Living at the beach and more specifically, on the river, means that the blizzard that wound it's way through Southern Ontario has hit us very hard indeed. I was chatting with a friend yesterday about the possible implications for this storm. She and her husband were completely snowed in and I came to her rescue for a much needed shopping expedition (eggs, bacon, beer and wine – the essentials of life).
I opined that I thought that once the snow thawed we might be finding a few dead bodies in some of these houses about town. 'Enforced confinement due to hostile weather' could be the 'justifiable homicide' claim by the defendants.

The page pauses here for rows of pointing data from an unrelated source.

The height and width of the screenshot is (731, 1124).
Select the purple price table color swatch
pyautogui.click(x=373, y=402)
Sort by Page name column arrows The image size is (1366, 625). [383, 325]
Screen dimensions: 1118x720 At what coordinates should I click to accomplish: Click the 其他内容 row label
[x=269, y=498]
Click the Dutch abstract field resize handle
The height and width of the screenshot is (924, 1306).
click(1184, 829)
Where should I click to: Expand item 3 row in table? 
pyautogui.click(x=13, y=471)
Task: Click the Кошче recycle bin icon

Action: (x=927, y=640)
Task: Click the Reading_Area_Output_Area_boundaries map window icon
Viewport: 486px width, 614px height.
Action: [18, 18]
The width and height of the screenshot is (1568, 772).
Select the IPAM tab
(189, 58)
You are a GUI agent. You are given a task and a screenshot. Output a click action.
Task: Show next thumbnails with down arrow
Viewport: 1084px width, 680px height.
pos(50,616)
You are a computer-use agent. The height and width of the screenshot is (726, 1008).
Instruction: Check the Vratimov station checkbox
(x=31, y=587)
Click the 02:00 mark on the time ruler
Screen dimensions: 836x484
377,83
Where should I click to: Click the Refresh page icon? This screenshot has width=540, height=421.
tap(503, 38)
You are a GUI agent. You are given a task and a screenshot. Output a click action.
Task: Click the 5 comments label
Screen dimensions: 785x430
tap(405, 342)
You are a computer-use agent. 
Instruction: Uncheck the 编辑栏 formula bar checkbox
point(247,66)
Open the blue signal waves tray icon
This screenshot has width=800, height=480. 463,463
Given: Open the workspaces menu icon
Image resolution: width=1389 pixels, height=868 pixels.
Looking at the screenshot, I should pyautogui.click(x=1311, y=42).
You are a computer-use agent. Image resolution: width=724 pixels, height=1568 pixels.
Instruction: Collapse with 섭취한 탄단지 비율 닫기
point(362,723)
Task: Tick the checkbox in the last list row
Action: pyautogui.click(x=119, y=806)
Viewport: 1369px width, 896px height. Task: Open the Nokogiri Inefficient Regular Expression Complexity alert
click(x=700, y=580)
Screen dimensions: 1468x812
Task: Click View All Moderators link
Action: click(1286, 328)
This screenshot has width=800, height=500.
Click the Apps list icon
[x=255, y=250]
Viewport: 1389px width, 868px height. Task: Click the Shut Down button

I'm sure this claim would find sympathy with anyone who has gone through such enforced isolation with a spouse.
Now, it doesn't need to be this way but I feel pretty certain that most people manage their primary relationship around the idea that each partner has their own life and a large part of it is lived separately. To suddenly be face to face with said partner on a continuous basis; 7 days a week, 24 hours a day for almost two weeks – well, ok - you get my drift here? Not always a pretty sight.
That said, I would say that the husband and I have done pretty well through this time of 'snow hibernation.' I think that may be because we have already gone through such a time. Over the past three years since moving back to Canada from the UK, we have spent more time together than in our entire relationship. We have learned to accept each other and our 'weird ways of being' – which do get increasingly weirder – by the way!
Today we are off again for a mini-break to Blue Mountain. It is our 15th wedding anniversary on the 23rd but we thought it would be fun to celebrate it now before Christmas takes over and we forget that we did actually get married after living together for five years.
Marriage isn't always jolly but it is easier to face the less jolly times with someone you love.